Shōmei Tōmatsu, nacido en 1930 en Nagoya,
una ciudad cuya etimología japonesa conduce a la palabra pacífico, amplió
la sentencia del escritor en la foto que encabeza esta entrada: un reloj de
pulsera detenido a las 11:02 horas del 9 de agosto de 1945, momento exacto
en que una bomba atómica de los EE UU explotó sobre Nagasaki,
una ciudad pesquera colonizada por portugueses y españoles cuya etimología no
conduce a ningún significado preciso. Tras los 3.900 grados centígrados a los
que la fisión nuclear elevó la temperatura ambiente, toda ley etimológica dejó
de ser necesaria.
Como Borges, Tōmatsu es un poeta, acaso el más poético de los fotógrafos
contemporáneos. Cuando en 1961 una revista le encargó retratar el corolario
del asesinato masivo (150.000 cadáveres a las 11:02) un cuarto de siglo después,
el fotógrafo se detuvo en una botella derretida hasta el punto de parecer el
Cristo de una capilla rural española o portuguesa, las tumbas de un cementerio
todavía volteado, un reloj recuperado del brazo de un anónimo habitante de
Nagasaki que estaba a 700 metros del epicentro de la explosión…
Hace dos semanas, en este blog y también en la sección de cada jueves, Xpo, dedicada a la fotografía,
quienes las hacen y quienes se dejan hacer, hablé de otra foto de Nagasaki: la de un niño
sosteniendo el cadáver de su hermano chico en espera de cremación. La imagen
contenía, intentaba abreviar, la hiel, el absurdo, la desdicha, infinita como
el tiempo, que se concentró en el segundo en que el tiempo dejó de existir, también
carbonizado.
Vista desde la amnesia la foto de Tōmatsu puede ser una metáfora de un
sol derrotado. También, claro, el bosquejo de una bandera opcional de Japón:
un mecanismo que mide el tiempo en torno a un trapo blanco que configura una
levísima orografía bajo el peso del reloj calcinado.

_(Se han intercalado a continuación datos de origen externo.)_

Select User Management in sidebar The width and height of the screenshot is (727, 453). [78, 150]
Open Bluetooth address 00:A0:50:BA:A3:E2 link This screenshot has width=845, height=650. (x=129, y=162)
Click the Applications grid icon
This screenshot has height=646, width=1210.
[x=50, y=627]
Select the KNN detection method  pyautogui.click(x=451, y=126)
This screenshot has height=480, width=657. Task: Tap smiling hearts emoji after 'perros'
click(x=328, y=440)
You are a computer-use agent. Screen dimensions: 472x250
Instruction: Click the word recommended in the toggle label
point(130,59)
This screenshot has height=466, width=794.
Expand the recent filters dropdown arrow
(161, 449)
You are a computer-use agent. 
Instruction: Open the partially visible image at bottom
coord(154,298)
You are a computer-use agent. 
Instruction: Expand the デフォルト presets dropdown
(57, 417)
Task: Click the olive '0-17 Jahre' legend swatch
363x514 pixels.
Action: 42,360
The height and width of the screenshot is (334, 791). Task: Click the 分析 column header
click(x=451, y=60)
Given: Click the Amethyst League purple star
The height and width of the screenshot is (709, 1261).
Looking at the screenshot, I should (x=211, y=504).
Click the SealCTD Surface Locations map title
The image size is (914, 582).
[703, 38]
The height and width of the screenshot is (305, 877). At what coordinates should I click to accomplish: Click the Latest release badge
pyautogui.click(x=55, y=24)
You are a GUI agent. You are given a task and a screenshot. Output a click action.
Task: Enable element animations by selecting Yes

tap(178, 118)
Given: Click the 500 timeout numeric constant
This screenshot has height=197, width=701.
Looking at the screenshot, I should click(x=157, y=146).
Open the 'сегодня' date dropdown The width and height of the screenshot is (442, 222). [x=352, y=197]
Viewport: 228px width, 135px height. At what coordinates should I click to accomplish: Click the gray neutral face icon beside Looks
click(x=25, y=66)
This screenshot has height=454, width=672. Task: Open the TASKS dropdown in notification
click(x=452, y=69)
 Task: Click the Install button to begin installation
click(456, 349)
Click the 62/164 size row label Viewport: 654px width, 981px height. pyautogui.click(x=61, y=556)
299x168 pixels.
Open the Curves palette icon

Imagino al fotógrafo preparando el bodegón en un estado de trance en el que
tal vez pidió la ayuda de los dioses de la amnesia.
Admiro a Tōmatsu. Creo que es uno de los, digamos, tres grandes fotógrafos
vivos —los otros dos también son japoneses—. Si tuviese dinero, ese arcano,
compraría copias de muchas de sus fotos, todas las que inserto tras este post,
para colocarlas en una pared virgen y componer una cartografía ante la
cual perderme.
Siempre imagino a Tōmatsu, sin embargo, en el momento previo a la foto del
reloj de Nagasaki, sosteniendo con dedos de cristal la esfera liviana y muerta
para tejer la bandera que todos deberíamos alzar con cada amanecer.